-- The task --
Only the lines of the data holding the string "متابولیسم" need to be returned.

'''

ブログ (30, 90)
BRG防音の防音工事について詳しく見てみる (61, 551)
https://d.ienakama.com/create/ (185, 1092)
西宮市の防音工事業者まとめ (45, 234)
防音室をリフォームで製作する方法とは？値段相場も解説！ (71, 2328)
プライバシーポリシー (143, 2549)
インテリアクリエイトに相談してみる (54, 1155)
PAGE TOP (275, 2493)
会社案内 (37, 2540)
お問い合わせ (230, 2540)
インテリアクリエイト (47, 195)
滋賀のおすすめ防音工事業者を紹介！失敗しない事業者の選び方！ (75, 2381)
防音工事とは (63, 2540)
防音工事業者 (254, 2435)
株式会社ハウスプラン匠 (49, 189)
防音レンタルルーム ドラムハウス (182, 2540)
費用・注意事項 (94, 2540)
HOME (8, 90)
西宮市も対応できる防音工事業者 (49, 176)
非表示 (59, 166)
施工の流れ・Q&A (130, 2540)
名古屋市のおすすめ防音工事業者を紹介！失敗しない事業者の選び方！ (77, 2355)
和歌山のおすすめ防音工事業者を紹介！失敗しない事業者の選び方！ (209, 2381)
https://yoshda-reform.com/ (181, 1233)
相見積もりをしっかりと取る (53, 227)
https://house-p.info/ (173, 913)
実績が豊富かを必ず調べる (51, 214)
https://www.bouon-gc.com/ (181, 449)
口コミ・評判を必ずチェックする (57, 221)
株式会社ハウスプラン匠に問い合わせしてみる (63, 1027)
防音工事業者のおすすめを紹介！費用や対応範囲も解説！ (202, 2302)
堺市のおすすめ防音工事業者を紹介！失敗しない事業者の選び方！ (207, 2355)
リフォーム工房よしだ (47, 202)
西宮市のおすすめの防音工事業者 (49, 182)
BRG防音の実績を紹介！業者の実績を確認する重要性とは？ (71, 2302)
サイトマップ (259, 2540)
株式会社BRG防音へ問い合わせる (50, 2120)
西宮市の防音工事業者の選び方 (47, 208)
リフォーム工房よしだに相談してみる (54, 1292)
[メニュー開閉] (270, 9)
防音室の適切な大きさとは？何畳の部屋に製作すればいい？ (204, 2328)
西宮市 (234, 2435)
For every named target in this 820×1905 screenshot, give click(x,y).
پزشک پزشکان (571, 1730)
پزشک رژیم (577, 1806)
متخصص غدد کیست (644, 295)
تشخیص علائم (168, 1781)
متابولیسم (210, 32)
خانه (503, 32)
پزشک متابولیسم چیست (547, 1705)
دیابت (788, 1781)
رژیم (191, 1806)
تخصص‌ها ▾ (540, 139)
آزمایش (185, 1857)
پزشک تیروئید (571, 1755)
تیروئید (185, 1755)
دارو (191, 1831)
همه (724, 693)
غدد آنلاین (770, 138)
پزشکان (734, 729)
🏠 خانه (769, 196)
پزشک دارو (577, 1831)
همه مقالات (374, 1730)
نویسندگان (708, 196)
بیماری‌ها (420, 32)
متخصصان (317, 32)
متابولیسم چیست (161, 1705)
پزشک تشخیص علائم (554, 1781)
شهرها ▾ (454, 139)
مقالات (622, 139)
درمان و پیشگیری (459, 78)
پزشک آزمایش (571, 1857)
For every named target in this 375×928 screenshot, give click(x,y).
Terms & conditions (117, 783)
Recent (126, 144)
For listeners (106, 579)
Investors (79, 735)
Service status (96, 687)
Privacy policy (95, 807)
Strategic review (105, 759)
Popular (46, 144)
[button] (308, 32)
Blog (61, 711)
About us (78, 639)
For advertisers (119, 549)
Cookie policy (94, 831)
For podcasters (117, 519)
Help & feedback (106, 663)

'''

-- Output of the task --
متابولیسم (210, 32)
پزشک متابولیسم چیست (547, 1705)
متابولیسم چیست (161, 1705)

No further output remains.